SofSW: The Background (2/3)
I am excited about what is to come. I’ve been to this train a hundred times before, but it always excites me. I think it is the promise of adventure. Every trip I take has a hint of adventure in it. This one is filled with unknowns. I feel exhilarated.
I felt exhilaration when I encountered computer science for the first time. I had played with a home computer before. My father bought me a rubber-keyboard Spectrum 48 in the UK and I used it to play some games on ordinary C-cassettes. I even got some books with listings of program code and I used to type several page long listings on those rubber keys for hours and hours in order to see what would happen. Once I had done the typing correctly I could play the game as long as I wanted, but when I turned the power off, it was gone. I had no way of saving the work. I don’t remember experimenting with the code, however. I don’t think I ever thought about it as programming or ever understood for real what I was doing. I was just mindlessly copying strings of characters that formed magical spells that would allow me to play a game with amazing graphics. Some of the games even used colors. My friends had other home computers, which were all used exclusively for playing games. Vic-20, Commodore 64, Amiga all bring fond memories of playing sessions with my long-lost friends.
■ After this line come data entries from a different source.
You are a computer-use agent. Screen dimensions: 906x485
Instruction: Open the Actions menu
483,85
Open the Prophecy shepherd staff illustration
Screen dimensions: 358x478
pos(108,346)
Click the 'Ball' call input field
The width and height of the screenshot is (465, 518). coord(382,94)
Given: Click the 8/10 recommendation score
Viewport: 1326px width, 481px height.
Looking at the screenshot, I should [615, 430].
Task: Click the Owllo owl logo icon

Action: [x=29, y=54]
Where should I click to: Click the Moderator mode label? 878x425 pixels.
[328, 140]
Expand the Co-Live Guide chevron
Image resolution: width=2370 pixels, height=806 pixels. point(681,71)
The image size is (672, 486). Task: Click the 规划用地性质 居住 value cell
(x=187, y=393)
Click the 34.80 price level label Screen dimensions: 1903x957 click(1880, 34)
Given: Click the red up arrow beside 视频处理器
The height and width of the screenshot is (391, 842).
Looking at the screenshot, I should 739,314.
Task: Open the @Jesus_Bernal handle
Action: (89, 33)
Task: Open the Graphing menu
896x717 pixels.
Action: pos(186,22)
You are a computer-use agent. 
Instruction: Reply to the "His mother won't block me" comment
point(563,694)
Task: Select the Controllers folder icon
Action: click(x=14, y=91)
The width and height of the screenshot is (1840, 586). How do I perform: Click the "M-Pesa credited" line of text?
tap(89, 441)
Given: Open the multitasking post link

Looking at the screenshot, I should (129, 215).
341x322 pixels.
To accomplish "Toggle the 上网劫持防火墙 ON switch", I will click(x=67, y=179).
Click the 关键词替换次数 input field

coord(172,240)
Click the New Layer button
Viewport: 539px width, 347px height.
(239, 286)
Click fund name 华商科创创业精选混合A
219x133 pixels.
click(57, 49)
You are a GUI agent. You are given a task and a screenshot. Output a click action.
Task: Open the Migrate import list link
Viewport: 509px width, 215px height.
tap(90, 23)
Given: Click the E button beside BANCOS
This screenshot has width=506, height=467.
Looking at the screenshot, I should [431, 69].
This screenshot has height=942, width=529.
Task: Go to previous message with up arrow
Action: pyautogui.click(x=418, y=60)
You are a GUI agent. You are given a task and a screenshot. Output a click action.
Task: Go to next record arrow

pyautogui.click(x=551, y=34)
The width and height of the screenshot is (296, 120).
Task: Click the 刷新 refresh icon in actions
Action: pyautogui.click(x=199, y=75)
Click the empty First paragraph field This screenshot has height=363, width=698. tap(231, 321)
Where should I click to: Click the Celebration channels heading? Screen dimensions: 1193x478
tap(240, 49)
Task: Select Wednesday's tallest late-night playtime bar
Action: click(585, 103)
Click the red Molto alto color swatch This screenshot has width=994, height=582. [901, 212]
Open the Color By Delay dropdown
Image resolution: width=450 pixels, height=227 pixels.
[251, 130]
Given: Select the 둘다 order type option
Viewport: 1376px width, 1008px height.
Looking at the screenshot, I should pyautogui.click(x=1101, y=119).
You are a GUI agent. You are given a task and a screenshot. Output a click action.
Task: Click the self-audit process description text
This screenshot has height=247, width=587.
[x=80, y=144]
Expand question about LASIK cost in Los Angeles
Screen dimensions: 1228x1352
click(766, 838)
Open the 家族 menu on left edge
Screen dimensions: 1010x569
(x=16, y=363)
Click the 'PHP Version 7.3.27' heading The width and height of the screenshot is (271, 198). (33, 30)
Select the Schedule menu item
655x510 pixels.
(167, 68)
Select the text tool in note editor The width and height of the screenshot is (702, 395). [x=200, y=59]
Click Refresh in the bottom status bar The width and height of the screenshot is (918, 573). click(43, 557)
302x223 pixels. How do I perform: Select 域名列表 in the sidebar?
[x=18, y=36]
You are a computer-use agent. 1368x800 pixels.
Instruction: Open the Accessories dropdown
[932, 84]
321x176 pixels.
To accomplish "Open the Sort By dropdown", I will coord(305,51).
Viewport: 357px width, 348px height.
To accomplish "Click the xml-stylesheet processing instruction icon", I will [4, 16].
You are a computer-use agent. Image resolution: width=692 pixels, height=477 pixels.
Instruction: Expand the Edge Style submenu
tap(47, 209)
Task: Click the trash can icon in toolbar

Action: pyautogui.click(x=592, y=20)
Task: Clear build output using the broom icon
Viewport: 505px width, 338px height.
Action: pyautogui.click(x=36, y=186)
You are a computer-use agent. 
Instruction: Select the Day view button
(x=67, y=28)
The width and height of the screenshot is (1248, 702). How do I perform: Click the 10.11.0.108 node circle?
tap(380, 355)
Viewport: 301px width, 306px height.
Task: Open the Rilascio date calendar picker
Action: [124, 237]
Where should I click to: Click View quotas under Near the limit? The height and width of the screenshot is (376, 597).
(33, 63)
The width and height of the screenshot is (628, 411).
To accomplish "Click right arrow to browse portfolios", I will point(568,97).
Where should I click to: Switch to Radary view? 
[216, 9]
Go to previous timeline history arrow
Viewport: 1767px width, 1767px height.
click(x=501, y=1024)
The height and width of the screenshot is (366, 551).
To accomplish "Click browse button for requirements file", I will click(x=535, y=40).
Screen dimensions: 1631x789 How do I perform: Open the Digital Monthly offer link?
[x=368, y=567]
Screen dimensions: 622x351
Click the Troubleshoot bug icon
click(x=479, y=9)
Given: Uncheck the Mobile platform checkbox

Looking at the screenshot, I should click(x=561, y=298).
Several years later, in the university of technology I bumped into computers again. The feeling that I had had with my Spectrum came back to me. I had perhaps never understood the concept of programming but it had felt right nonetheless. It was something I was willing to devote hours and hours of my time to, there was just something there. I think the cold logic behind it all must have been visible to me. This time, however, I was going to learn to program and to understand it. This time the computers would be able to save my work and I wouldn’t have to complete it all at once. I could start with a piece, save and continue after resting. If I had made an error earlier, I could fix it later. I spent six years in the university of technology majoring in computer science and the grip of logic tightened. Logic was my world. Although I now can say that I love logic, such strong feelings couldn’t have been further from my field of interest. Following logic requires no emotions, but even Mr. Spock - a creature of pure logic - softened as the original Star Trek series went on.
Many of my friends seemed to have more previous experience with programming and I felt threatened by it. What if I couldn’t understand something, what if I couldn’t learn, what if I couldn’t catch them in my studies? Some of this fear made me study even harder. I got a programming job during my studies, which helped me put the theory I was learning into practice.
Now, a decade later, I suddenly found physics again. This time it was packaged as video lectures available for free in the internet, which I used extensively years before any of my relatives even heard about it. The access to email and the internet was one great advantage of studying in a university of technology. The video lectures showed a professor of Massachusetts Institute of Technology (MIT) presenting physics to the students. It seemed so very familiar and clear. The professor used a very fluent style of lecturing. He first described a theory and then made some predictions based on the theory and then conducted an experiment, always observing the predicted result to a reasonable margin of error. He showed that “physics works”. This core idea of scientific study of making a prediction and then trying to observe it finally gave me the idea of trying to explain the immaterial world of software in a similar way. The way you can create new theories on top of old, familiar ones and by mathematically “massaging” well-observed formulas arriving at new completely non-intuitive formulas which however produce observable predictions is a fascinating one. What if we could predict some properties of software just from some of its intrinsic properties? I won’t be able to reveal all the secrets of software, but just trying is certainly going to create some new insights. What if there was a formula that would predict the effort needed of adding a feature into a piece of software? What if we could calculate the quality of software? There might be a totally non-intuitive relationship between number of errors and the average length of lines in the source code.